Where rs_{14}\left ( c \right )_{t} = current period close prices fourteen days relative strength, ag_{14}\left ( \Delta c^{+} \right )_{t} = current period close prices fourteen days average gain, al_{14}\left ( \left | \Delta c^{-} \right | \right )_{t} = current period close prices fourteen days average loss absolute value.

1.3. Relative strength index calculation.

rsi_{14}\left ( c \right )_{t}=100-\left ( \frac{100}{1 + rs_{14}\left ( c \right )_{t}} \right )

Where rsi_{14}\left ( c \right )_{t} = current period close prices fourteen days relative strength index, rs_{14}\left ( c \right )_{t} = current period close prices fourteen days relative strength.

2. Python code example.

2.1. Import Python packages [2].

import numpy as np
import pandas as pd
import matplotlib.pyplot as plt
import talib as ta

2.2. RSI strategy indicator data reading.

  • Data: S&P 500® index replicating ETF (ticker symbol: SPY) daily open, high, low, close, adjusted close prices and volume (2016).
SPY = pd.read_csv('Data//RSI-Strategy-Indicator-Data.txt', index_col='Date', parse_dates=True)

2.3. RSI strategy indicator calculation and chart.

  • Relative strength index RSI strategy indicator number of periods not fixed and only included for educational purposes.
SPY['RSI'] = ta.RSI(np.asarray(SPY['SPY.Close']), timeperiod=14)
fig1, ax = plt.subplots(2, sharex=True)
ax[0].plot(SPY['SPY.Close'])
ax[0].legend(loc='upper left')
ax[1].plot(SPY['RSI'], color='green')
ax[1].legend(loc='upper left')
plt.suptitle('SPY Close Prices & Relative Strength Index RSI(14) Strategy Indicator')
plt.show()
3. References.

[1] J. Welles Wilder Jr. “New Concepts in Technical Trading Systems”. Commodities Magazine (now Futures Magazine). 1978.

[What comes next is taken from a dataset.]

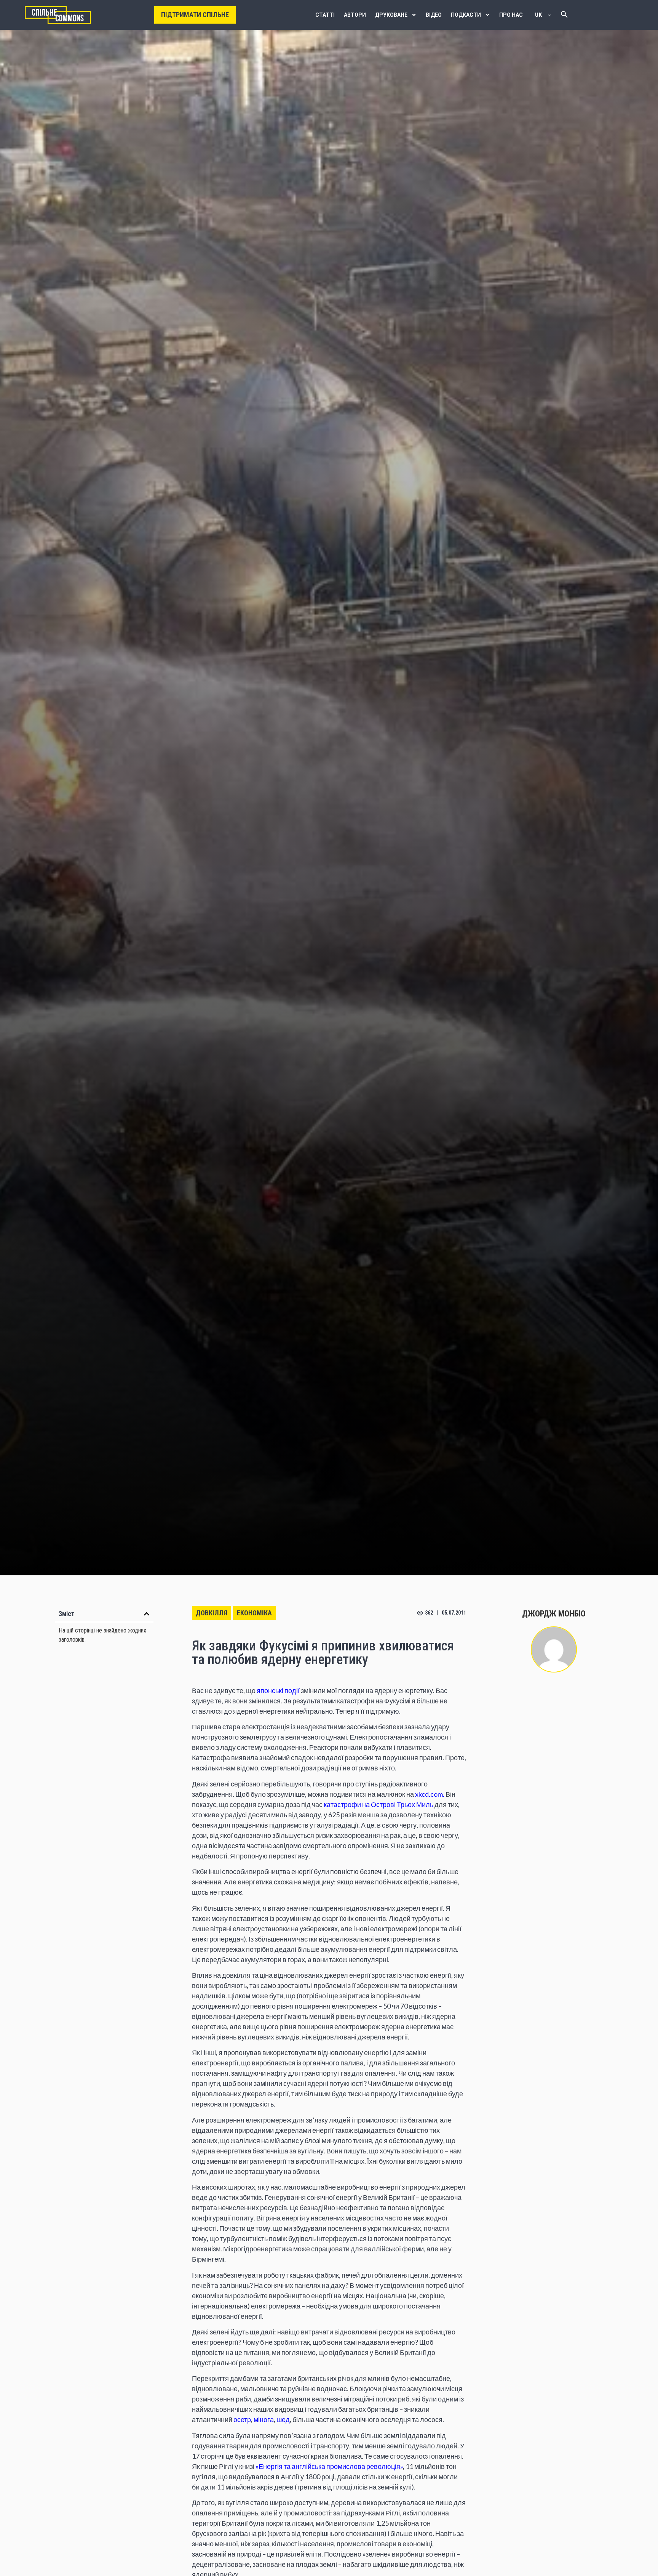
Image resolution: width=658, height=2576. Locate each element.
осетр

[2] Travis E, Oliphant. “A guide to NumPy”. USA: Trelgol Publishing. 2006.

Stéfan van der Walt, S. Chris Colbert and Gaël Varoquaux. “The NumPy Array: A Structure for Efficient Numerical Computation”. Computing in Science & Engineering. 2011.

Wes McKinney. “Data Structures for Statistical Computing in Python.” Proceedings of the 9th Python in Science Conference. 2010.

John D. Hunter. “Matplotlib: A 2D Graphics Environment.” Computing in Science & Engineering. 2007.

Mario Fortier, TicTacTec LLC. “TA-Lib: Technical Analysis Library”. 1999, 2007.

Quantopian. “TA-Lib: Technical Analysis Library”. Python package version 0.4.9. 2018.